Openssl Public Key From Certificate

From time to time it may be necessary to verify what certificate is being presented by the server that you are connecting to. Sometimes this is a SMTP server or it could be a web server. While there are multiple methods that can be used to validate a certificate presented from a server I am going to be focusing on openssl here.

OpenSSL is a robust, commercial-grade, and full-featured toolkit for the Transport Layer Security (TLS) and Secure Sockets Layer (SSL) protocols. OpenSSL is available for multiple platforms including Linux, MacOS & Windows (via gnuwin32). For this article I will be using the Windows version of OpenSSL which can be downloaded from

KeyOpenssl Public Key From CertificateOpenssl Public Key From Certificate
  1. Openssl rsa -noout -modulus -in FILE.key openssl req -noout -modulus -in FILE.csr openssl x509 -noout -modulus -in FILE.cer If everything matches (same modulus), the files are compatible public key-wise (but this does not guaranty the private key is valid). If not, one of the file is not related to the others.
  2. Openssl rsa -in myprivkey.pem -inform PEM -out myprivkey.der -outform DER openssl rsa -in myprivkey.pem -pubout -out mypubkey.der -outform DER Parsing the private key works fine and I can successfully extract the public key components from this key to encrypt and decrypt a message (using rsaPub.SetModulus(n); rsaPub.SetPublicExponent(e.

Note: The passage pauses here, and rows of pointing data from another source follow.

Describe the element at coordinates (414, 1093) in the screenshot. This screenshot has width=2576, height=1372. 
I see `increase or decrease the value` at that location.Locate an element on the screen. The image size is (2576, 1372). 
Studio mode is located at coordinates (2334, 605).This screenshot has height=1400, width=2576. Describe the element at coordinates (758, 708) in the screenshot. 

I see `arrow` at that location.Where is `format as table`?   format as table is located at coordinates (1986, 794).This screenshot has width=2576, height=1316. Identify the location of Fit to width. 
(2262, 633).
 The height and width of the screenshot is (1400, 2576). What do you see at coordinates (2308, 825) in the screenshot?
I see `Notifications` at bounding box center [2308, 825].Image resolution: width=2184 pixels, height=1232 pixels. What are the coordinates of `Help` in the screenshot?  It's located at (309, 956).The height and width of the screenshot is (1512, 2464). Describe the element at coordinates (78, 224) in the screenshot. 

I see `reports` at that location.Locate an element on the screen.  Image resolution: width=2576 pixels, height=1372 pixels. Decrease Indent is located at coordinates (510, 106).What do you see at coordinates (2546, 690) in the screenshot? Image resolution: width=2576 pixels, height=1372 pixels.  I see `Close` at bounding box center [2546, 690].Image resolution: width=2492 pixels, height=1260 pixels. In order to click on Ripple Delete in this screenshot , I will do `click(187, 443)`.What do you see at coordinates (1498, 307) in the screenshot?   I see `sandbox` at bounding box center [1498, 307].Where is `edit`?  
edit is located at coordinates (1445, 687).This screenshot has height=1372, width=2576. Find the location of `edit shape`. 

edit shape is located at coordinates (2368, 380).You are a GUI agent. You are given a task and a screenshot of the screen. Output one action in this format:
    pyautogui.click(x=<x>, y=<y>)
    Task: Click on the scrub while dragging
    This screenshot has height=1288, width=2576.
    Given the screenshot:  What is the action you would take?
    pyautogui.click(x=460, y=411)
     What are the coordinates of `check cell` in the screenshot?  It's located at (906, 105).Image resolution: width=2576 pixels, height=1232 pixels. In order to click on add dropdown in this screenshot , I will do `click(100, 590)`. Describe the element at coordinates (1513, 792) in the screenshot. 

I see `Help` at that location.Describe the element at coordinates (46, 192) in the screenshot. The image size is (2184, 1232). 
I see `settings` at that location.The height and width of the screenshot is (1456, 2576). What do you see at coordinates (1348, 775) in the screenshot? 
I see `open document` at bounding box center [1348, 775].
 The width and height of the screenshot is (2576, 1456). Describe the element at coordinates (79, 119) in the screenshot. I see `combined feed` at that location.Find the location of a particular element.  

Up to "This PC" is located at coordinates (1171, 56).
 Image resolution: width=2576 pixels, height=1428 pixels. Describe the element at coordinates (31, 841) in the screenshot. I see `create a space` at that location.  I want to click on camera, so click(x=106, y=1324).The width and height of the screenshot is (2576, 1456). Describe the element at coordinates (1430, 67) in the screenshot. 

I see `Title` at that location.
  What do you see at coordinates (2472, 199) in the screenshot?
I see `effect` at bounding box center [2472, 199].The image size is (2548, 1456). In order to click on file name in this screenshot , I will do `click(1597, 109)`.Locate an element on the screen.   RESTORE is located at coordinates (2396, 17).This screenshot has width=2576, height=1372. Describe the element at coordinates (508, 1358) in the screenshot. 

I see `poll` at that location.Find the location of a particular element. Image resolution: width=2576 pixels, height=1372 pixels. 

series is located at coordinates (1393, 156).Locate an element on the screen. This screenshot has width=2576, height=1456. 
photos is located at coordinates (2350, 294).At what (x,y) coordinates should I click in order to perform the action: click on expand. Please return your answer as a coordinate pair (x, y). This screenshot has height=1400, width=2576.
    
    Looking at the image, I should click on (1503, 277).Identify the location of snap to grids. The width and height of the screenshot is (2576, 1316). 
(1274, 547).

How to extract public key from certificate? Recently I had to extract the public key from a certificate. Each time I do this I end up looking up the man pages for openssl and so I thought I’d blog it for myself and for others to use when needed. $ openssl x509 -inform pem -in certificate.pem -pubkey -noout publickey.pem Enjoy. To output only the public key to a local file named publickey.pem: openssl req -in csr.txt -noout -pubkey -out publickey.pem. You can view the (PEM-encoded) key on the terminal without putting it in a file by dropping the last argument: openssl req -in csr.txt -noout -pubkey. Find Out a Key Length from an SSL Certificate. Find out a key size from a file with the certificate (certificate.crt), using OpenSSL: $ openssl x509 -in certificate.crt -text -noout grep 'Public-Key' RSA Public-Key: (2048 bit) Determine a Key Length from an HTTPS Site. Find out a key size from an https website, lets say

The syntax that we use depends on what type of server we are querying. To query a web server you would do the following:

To query a smtp server you would do the following:

Where <server> is replaced with the fully qualified domain name (FQDN) of the server we want to check. The output generated contains multiple sections with --- spearators between them. The following example is showing a connection on port 443 against The first section presented is around the connection information:

The next section contains details about the certificate chain:

The actual public server certificate is next:

Following the server certificate we see the Certificate Subject and Issuer:

Openssl Extract Public Key From Certificate Pfx

If there is a client certificate sent it would be presented next:

We next see details about the particular SSL handshake that occurred:

Next if we query a SMTP server on port 25 with the -starttls smtp parameters we will get back the information from that server. Below is an example of one of the output from this type of query:

In both of these examples the typical information that we use in troubleshooting is the certifcate chain.
e.g. 1:

e.g. 2:

Depending on the problem I'm dealing with I'll make a determination on how I want to proceed next. If the system you are connecting from is receiving regular root certificate updates there shouldn't be any issues with the root certificates.

The most common issue that I see around certificates is missing root certificates. These problems are easily resolved by ensuring that you have installed the most recent root certificate update for your system.

Openssl Generate Public Key

If you find that the proper root certificates have been installed on the system the next thing to check is that you can reach the certificate revolcation list (CRL) to verify that the certificate is still valid. This requires internet access and on a Windows system can be checked using certutil.

At the very bottom of the output you should see:

Openssl Extract Public Key From Certificate Cer

If you don't have access to the internet you will see an error at this point.